In a mosquito bite, causing respiratory distress, an emergency doctor should be consulted immediately. Likewise with mosquito bites, which cause large swellings of the skin on the neck, mouth or eyes.
Why is a mosquito stinging?
Among the mosquitoes sting only females, whereas males nourish themselves from nectar. However, a female mosquito needs blood to help develop its eggs. For this reason, they are also very greedy in sucking blood, it is, so to speak, a life-drive.
Unfortunately, we often do not realize at first that we are being stung by a mosquito. Because a mosquito has no sting, but a trunk, with which it absorbs our blood. The trunk has a fine surface with teeth. So the mosquito can open the skin through tiny cuts, so to speak. Immediately after carving the skin, the mosquito injects its saliva into the skin opening.
On the one hand, the saliva causes a kind of anesthetic, so that we do not notice the sting until the mosquito has already struck. On the other hand, the saliva of the mosquito serves as an aid to keep the blood fluid. Without saliva, the blood would coagulate and the mosquito could not absorb it anymore. Basically a clever move of nature.
However, the composition of the saliva can be problematic. Because the existing proteins can be triggers of an allergy or for other possible reactions.
Defense system in the body raises alarm
The saliva of the mosquito can be composed of different proteins, which in turn are responsible for possible reactions. First of all, our body reacts to the saliva with an activation of the body's own defense, it releases histamine . In many people, a certain amount of histamine causes reactions to be evoked. Swelling, redness and itching can be noticeable.

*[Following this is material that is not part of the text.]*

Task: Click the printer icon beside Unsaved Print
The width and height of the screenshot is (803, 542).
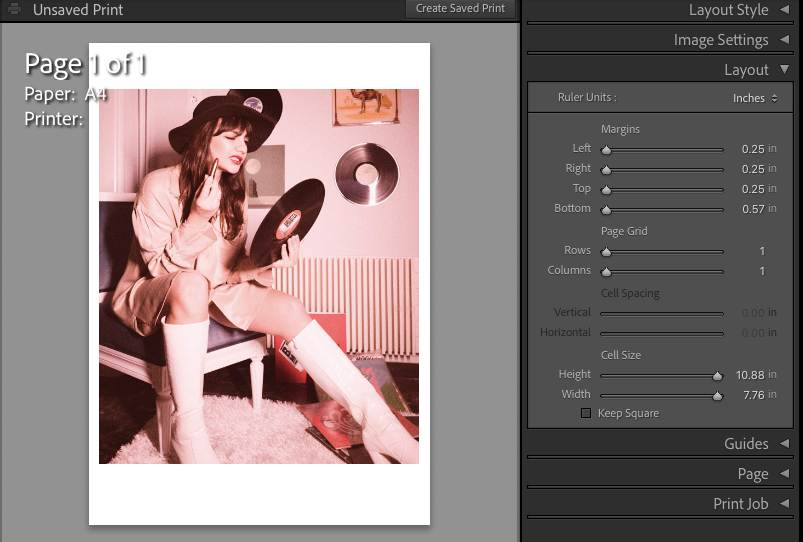Action: pyautogui.click(x=14, y=9)
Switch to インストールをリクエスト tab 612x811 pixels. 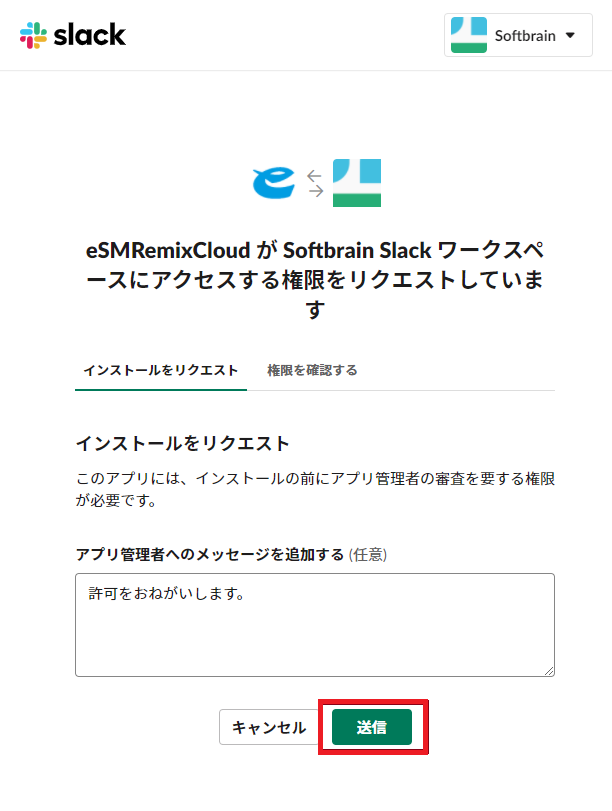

There are also growing reports that pollution can be the cause of violent mosquito bites. The mosquitoes could be contaminated with pollutants from the pollution that they may then pass on sucking blood to us humans. Scientifically, this statement is not yet proven.
Sweat and heat attract insects
How come that some are rare and others very often stung by a mosquito? Even if the statement persists, that the sweetness of the blood is responsible for how often someone gets mosquito bites, it is clear from a scientific point of view that this is a fool's tale.
For mosquitoes, the smell of sweat and body temperature are appealing. Incidentally, places on the body that are extremely well supplied with blood are in particular demand. In addition, mosquitoes prefer to stick to areas of the body that are not or only slightly covered with hair.